§ TASK ITEM: Output only the lines below that start at the line containing "Lavare e cura (212, 1019)" and end at the line containing "Wniosek o pokój", with both ends kept.

§ Stored records:
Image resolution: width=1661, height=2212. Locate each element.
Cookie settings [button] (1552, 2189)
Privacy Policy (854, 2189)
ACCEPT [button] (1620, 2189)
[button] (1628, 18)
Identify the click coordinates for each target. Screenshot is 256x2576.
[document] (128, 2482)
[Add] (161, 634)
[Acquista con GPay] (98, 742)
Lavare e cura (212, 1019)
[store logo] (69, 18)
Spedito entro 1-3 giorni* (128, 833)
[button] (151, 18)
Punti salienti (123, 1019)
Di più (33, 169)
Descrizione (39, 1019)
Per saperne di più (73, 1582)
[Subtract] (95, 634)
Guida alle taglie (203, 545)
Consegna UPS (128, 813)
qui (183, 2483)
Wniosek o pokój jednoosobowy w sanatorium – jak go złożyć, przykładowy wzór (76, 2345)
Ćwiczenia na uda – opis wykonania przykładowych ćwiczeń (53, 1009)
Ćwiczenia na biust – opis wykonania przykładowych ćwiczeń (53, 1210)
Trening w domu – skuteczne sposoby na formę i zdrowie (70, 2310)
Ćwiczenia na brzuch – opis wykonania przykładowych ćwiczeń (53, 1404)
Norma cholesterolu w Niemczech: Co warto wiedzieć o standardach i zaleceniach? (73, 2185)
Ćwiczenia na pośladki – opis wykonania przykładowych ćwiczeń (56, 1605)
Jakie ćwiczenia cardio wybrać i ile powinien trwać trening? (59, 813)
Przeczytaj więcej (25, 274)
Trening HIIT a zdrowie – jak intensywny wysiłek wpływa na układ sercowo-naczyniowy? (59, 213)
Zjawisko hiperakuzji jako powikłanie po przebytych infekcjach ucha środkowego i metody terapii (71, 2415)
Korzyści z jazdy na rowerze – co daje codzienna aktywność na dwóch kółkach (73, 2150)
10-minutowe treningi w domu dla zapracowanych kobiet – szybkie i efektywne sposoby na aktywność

§ RESULT BELOW:
Lavare e cura (212, 1019)
[store logo] (69, 18)
Spedito entro 1-3 giorni* (128, 833)
[button] (151, 18)
Punti salienti (123, 1019)
Di più (33, 169)
Descrizione (39, 1019)
Per saperne di più (73, 1582)
[Subtract] (95, 634)
Guida alle taglie (203, 545)
Consegna UPS (128, 813)
qui (183, 2483)
Wniosek o pokój jednoosobowy w sanatorium – jak go złożyć, przykładowy wzór (76, 2345)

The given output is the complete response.